Impacto de la crisis en el mercado laboral argentino
La recesión económica y la reconfiguración del mercado laboral en la Argentina continúan profundizando un escenario de marcado deterioro en la calidad y cantidad de los puestos de trabajo. La caída del empleo registrado en relación de dependencia no encuentra piso y consolida una tendencia alarmante que impacta de forma directa en la estructura de ingresos de la población. De acuerdo con el último reporte elaborado por el Instituto Argentina Grande (IAG), la pérdida de puestos laborales formales durante el último año no llega a ser compensada, ni remotamente, por las nuevas altas en el régimen del monotributo, abriendo paso a un alarmante proceso de precarización e informalidad laboral.
Estadísticas preocupantes
El informe estadístico del IAG detalló que en los últimos doce meses se registró una contracción neta de 141.700 puestos de trabajo registrados bajo relación de dependencia. Si el análisis extiende el horizonte temporal para evaluar el impacto acumulado en lo que va de la gestión del presidente Javier Milei, la destrucción de empleo formal asciende a la preocupante cifra de 329.600 puestos menos, una estadística que engloba las bajas sufridas tanto en el sector público como en el ámbito privado.
Esta drástica disminución de los asalariados formales está muy lejos de ser absorbida por el trabajo independiente regulado, dado que el monotributo apenas sumó 49.500 nuevos adherentes en el transcurso del último año. La Encuesta de Indicadores Laborales del instituto pone en evidencia el desplazamiento hacia la precariedad: de los 238.000 nuevos trabajadores incorporados al mercado general, el 85% corresponde a ocupados informales, lo que representa a 201.000 personas volcadas a la subsistencia en la informalidad absoluta y sin derechos laborales.

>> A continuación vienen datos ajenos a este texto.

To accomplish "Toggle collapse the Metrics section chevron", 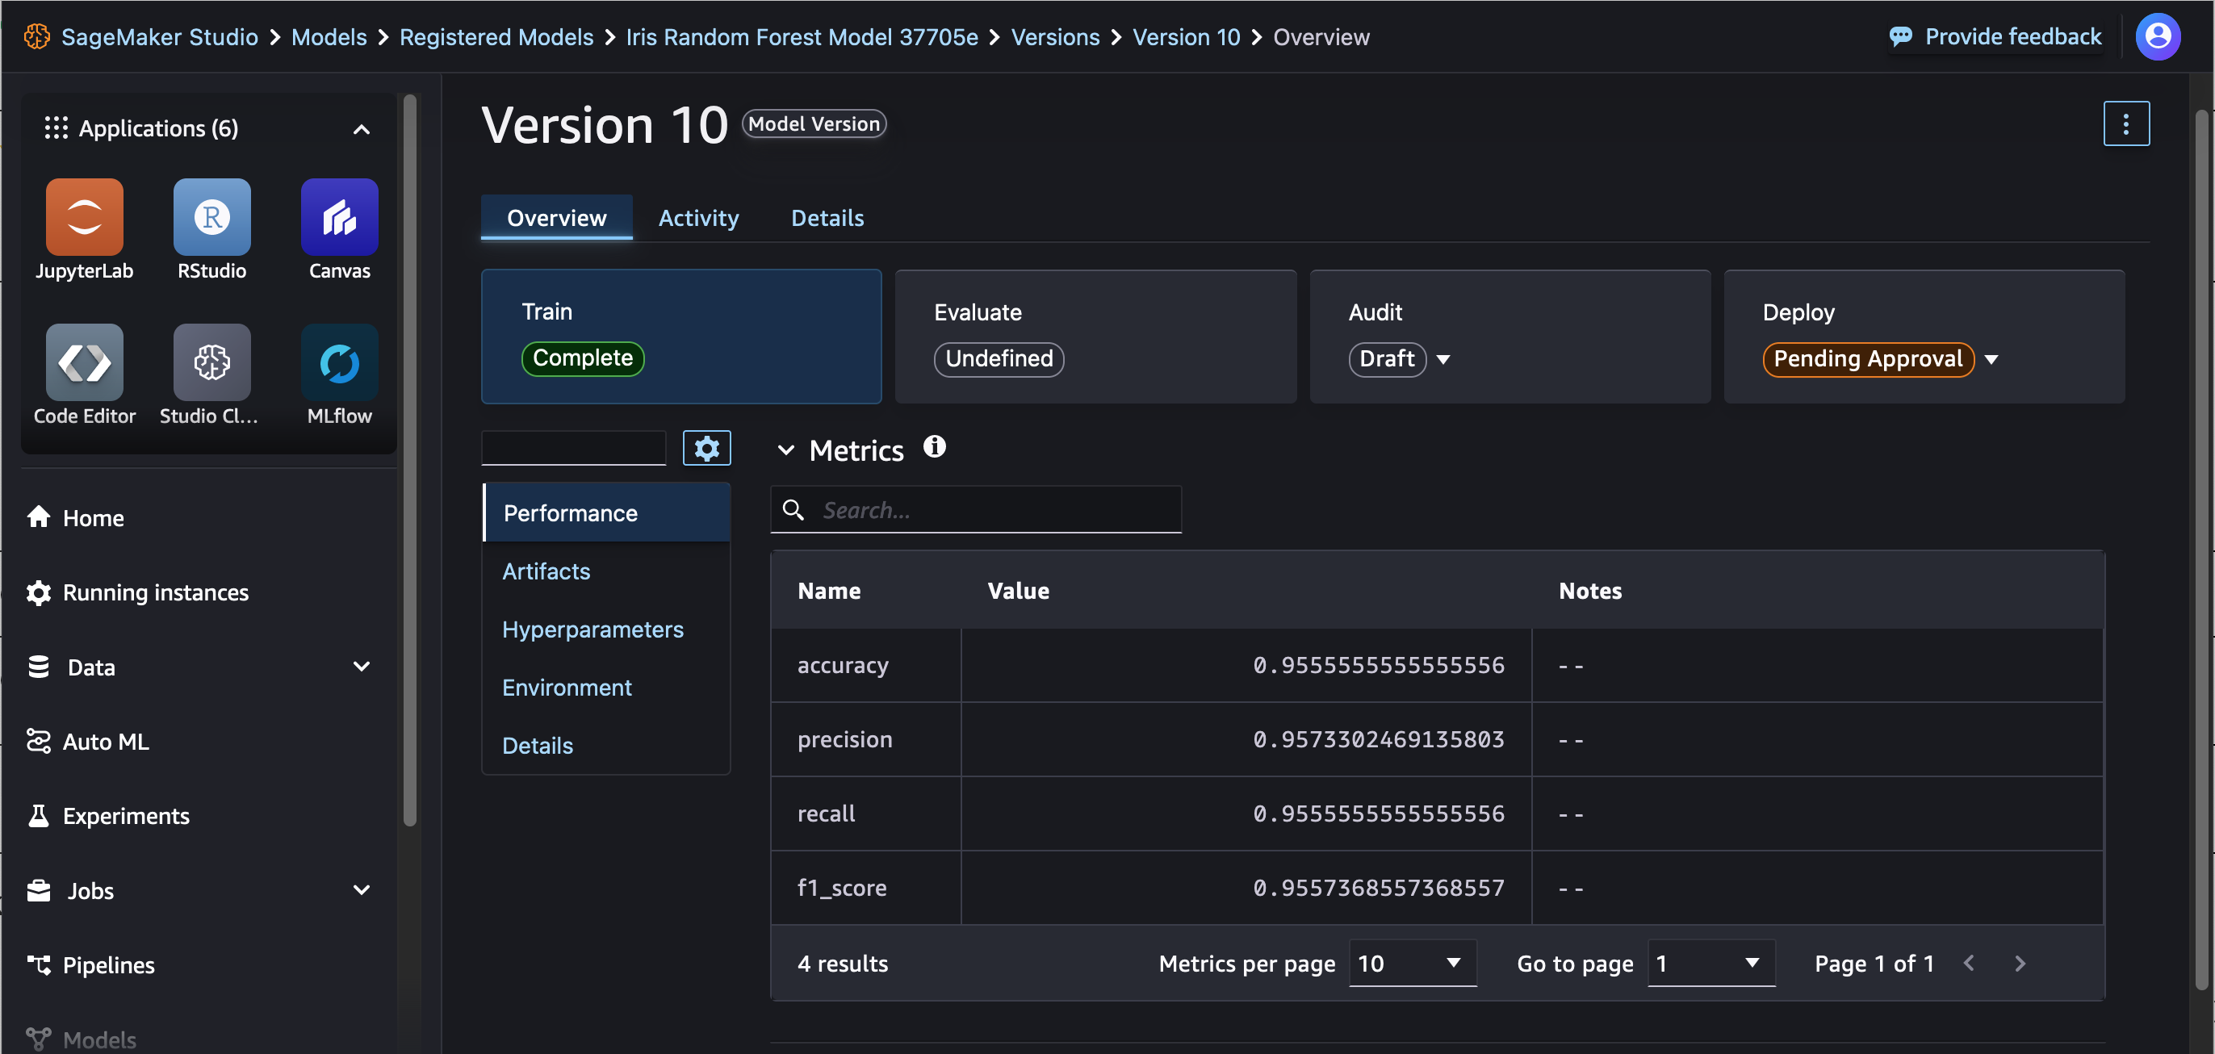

Impacto en el sistema previsional
La migración forzada de los trabajadores desde el sector asalariado con plenos derechos hacia los esquemas del monotributo y el cuentapropismo informal comenzó a generar un severo desequilibrio financiero en las cuentas del sistema contributivo de la seguridad social. El relevamiento técnico pormenoriza que la caja previsional hoy cuenta con 622.300 aportantes menos, en contraste directo con la incorporación de 426.261 nuevos beneficiarios. Al realizar la comparación relativa entre el promedio del año 2023 y los registros de marzo de 2026, la masa de aportantes totales sufrió un desplome del 5,7%, mientras que el universo de beneficiarios se incrementó un 6,2%, un desfasaje que se ve agravado por el recorte en las asignaciones familiares debido a la pérdida del trabajo registrado y por las limitaciones impuestas desde el Poder Ejecutivo a las prestaciones de carácter no contributivo.
Desafíos en los ingresos laborales
El indicador de la calidad del empleo no es la única variable en terreno negativo, ya que la evolución de los ingresos reales sostiene una persistente dinámica decreciente. Durante el mes de mayo, la totalidad de los sectores laborales experimentó un retroceso en el poder adquisitivo de sus salarios frente a la inflación: el sector privado registrado marcó una baja del 0,1%, el sector público nacional retrocedió un 0,6% y el Salario Mínimo, Vital y Móvil (SMVM) sufrió una contracción del 1,0%.
La gravedad del desplome en los ingresos se torna aún más evidente al contrastar los niveles actuales con las medias históricas de 2023. En esa comparación, las remuneraciones en la administración pública nacional registran un hundimiento real del 38,5%, en tanto que el Salario Mínimo, Vital y Móvil exhibe una pérdida de poder de compra del 41,1%. Incluso el sector privado formal, que había mostrado un leve atisbo de recuperación durante el mes de abril, volvió a ceder terreno en mayo, acumulando una contracción interanual del 2,9% respecto al mismo período de 2025 y encendiendo las alarmas sobre la capacidad de recuperación del consumo interno.
En resumen, la crisis en el mercado laboral argentino se refleja en la pérdida masiva de empleo formal, el aumento de la informalidad laboral y la precarización de los ingresos de los trabajadores. Las políticas públicas y las estrategias de reactivación económica deberán abordar estos desafíos de manera urgente para evitar un deterioro aún mayor en las condiciones laborales y sociales de la población.